Write out, word for word and with no pictures, each line below from the one containing "How do I perform: Select" through the one containing "Select the 揺らす emphasis animation", both included, and no other line.

═════ Data extracts

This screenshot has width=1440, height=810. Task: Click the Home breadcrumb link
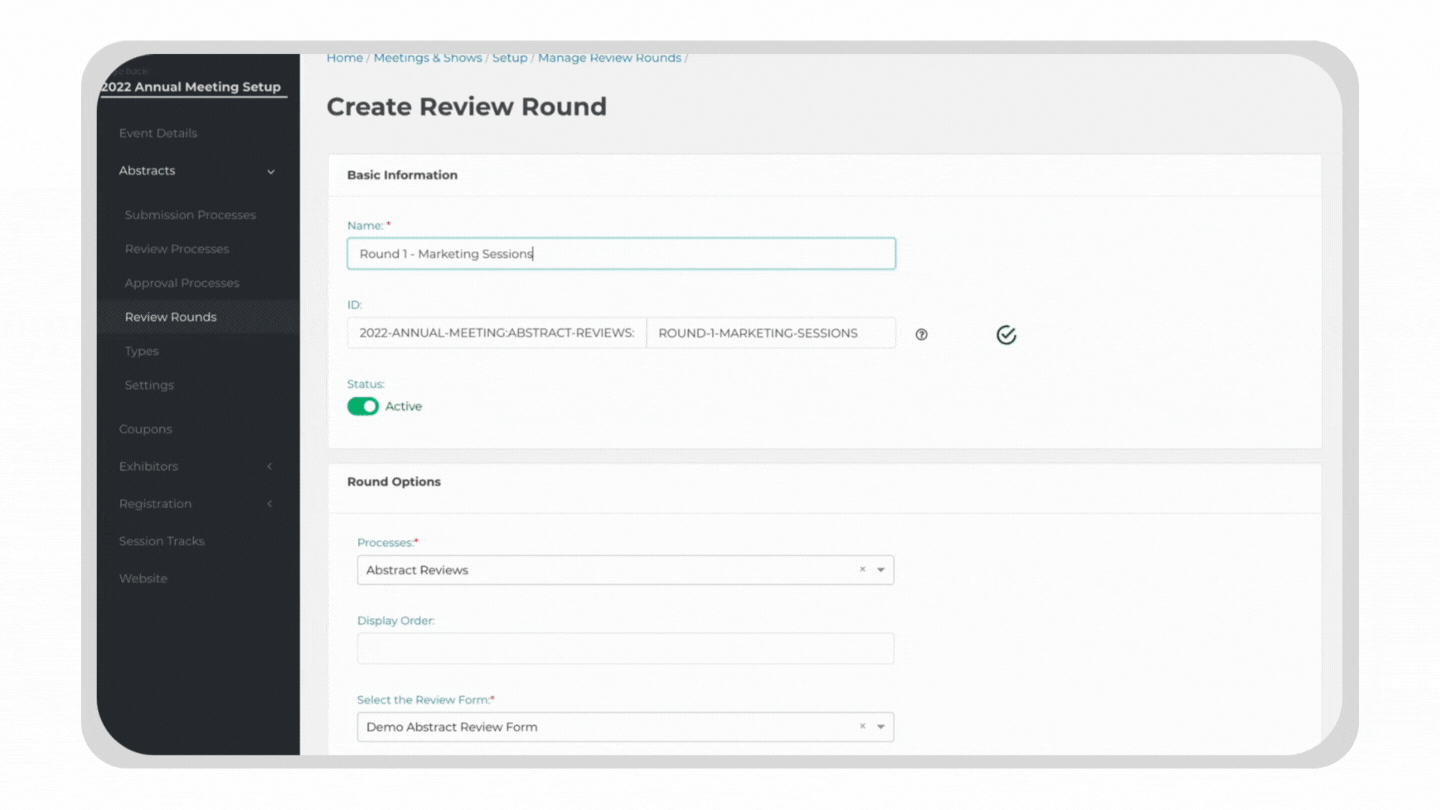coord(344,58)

══════════
═════ Data extracts

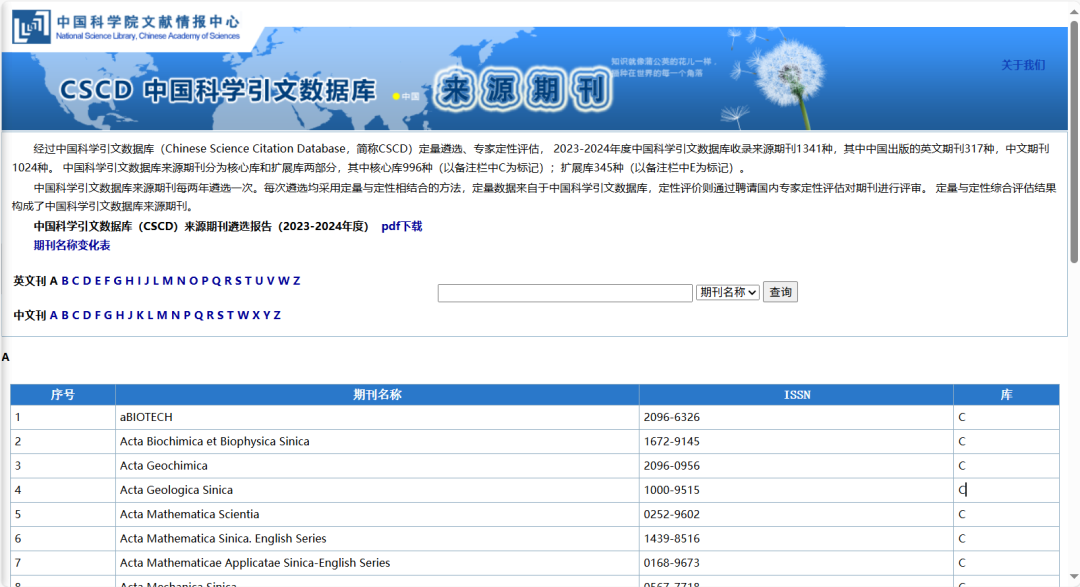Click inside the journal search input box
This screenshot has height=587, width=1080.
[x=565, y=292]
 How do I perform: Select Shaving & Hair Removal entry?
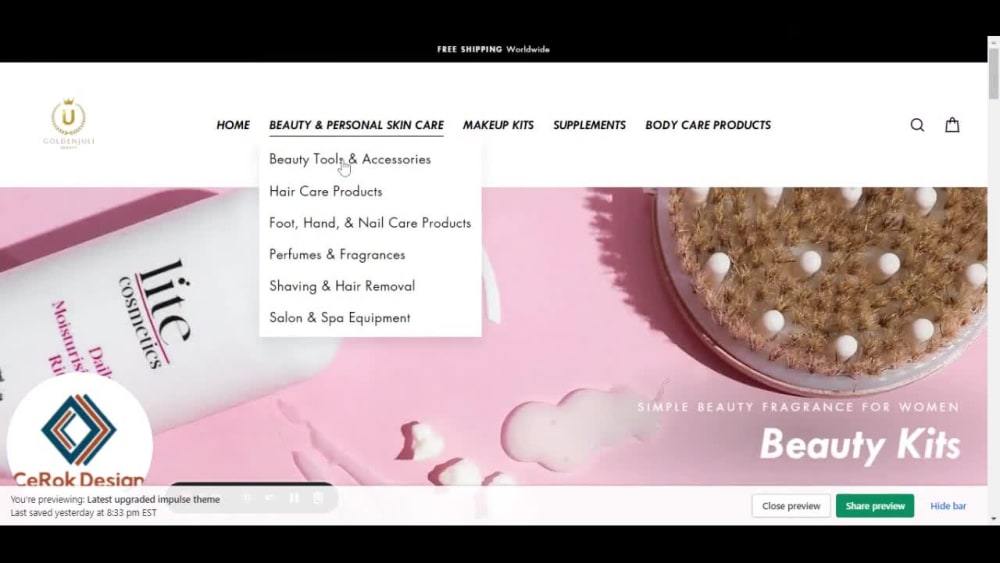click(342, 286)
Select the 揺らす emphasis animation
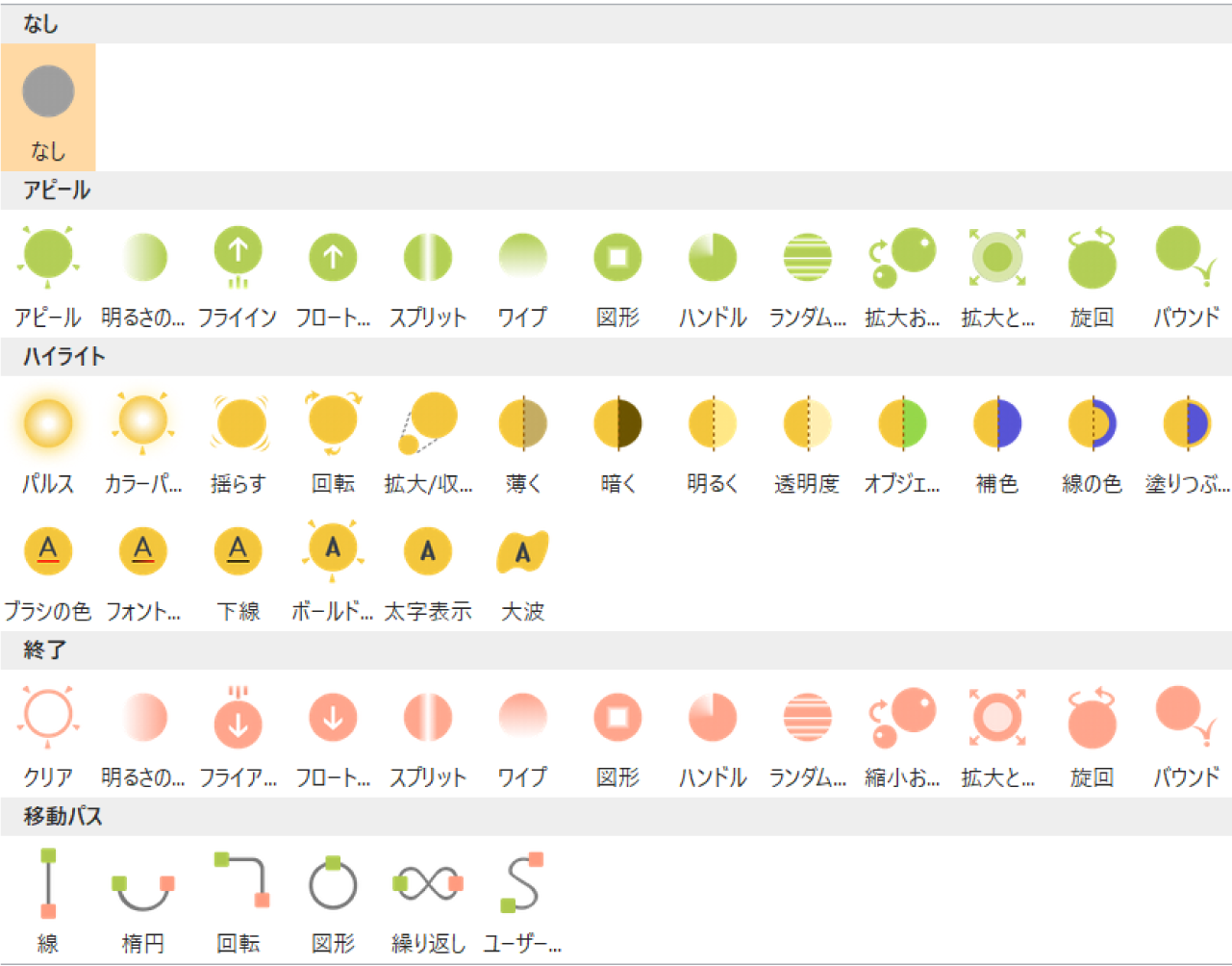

══════════

### [Finished task]
 How do I perform: Select Shaving & Hair Removal entry?
click(342, 286)
Select the 揺らす emphasis animation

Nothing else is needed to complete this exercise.